I really enjoyed putting this book together. It is, believe it or not, the third of my anthologies that the British Library have published this year alone - and there's one more still to come! - and I like to think that this reflects an increasing interest in short crime fiction. Books of this kind, though I say it myself are a great way of discovering new writers and new detective characters. Anthologies are always a mixed bag, and I do aim for quite a high degree of variety, but there's sure to be something for every crime fan - or so I hope.

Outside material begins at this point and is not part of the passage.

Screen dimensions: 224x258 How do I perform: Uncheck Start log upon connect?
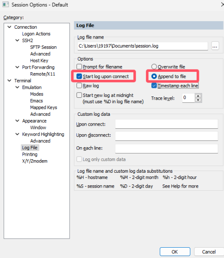click(79, 76)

This book contains, it's fair to say, a higher number of obscure stories than my other anothologies in the series, although several of the authors are well-known names - Crofts, Henry Wade, Christianna Brand, John Creasey, and Nicholas Blake among them. My researches benefited enormously from help given by a number of experts, including John Cooper, Jamie Sturgeon, and Nigel Moss. I leave it to readers to judge the result, but I'm optimistic that this book will provide crime fans with a great deal of entertainment, and some truly fascinating new discoveries.

Friday, 16 June 2017

Forgotten Book - The Lyttleton Case



The Lyttleton Case by R.A.V. Morris is a fairly early example of the Golden Age detective novel. It was first published by Collins in 1922, and was well received, but the author never returned to the genre. I find this puzzling, and so evidently did Douglas A. Anderson, who contributes a useful foreword to the new edition, which appears in Harper Collins' splendid Detective Story Club series of reprints.

I have to say I'd never heard of Morris, or his book until this new edition came out. Douglas Anderson suggests that Morris was tempted to write because he wanted to keep up with the achievements of his brother Kenneth, who wrote fantasy novels. Both men were members of the Theosophical Society, but there's no explanation as to why Morris didn't build on the success of his crime fiction debut.

Anderson points out that there are various references to detective fiction in the story - Dupin and Sherlock are name-checked, but perhaps the most significant mention is that of Freeman Wills Crofts' The Cask (1920). My impression is that the success of the Crofts book inspired Morris, because there are some similarities between his approach to crime writing and Crofts'. (Crofts also influenced better known writers such as G.D.H. Cole, Henry Wade, and John Bude).

The first part of the story is clever and appealing. A rich man called Lyttleton disappears, and we soon fear the worst for him. An ingenious crime has been committed, and the story is enhanced by several nice touches of wit. I felt, however, that it sagged quite noticeably from about the half-way point, and after the major revelation, the explanation of what has been going on is prolonged. These flaws are the marks of an inexperienced writer. But Morris certainly had talent, and it's a shame he didn't go on to greater things in the genre.

Friday, 7 April 2017

Forgotten Book - Inspector French and the Starvel Tragedy

Freeman Wills Crofts published Inspector French and the Starvel Tragedy (aka The Starvel Hollow Tragedy) in 1927. It's often cited as one of his best books, and I concur with that view. The story is readable from start to finish, and the plot is worked out rather cleverly. So although I latched on to one aspect of the solution at an early stage, Crofts managed to confuse me with some rather neat twists.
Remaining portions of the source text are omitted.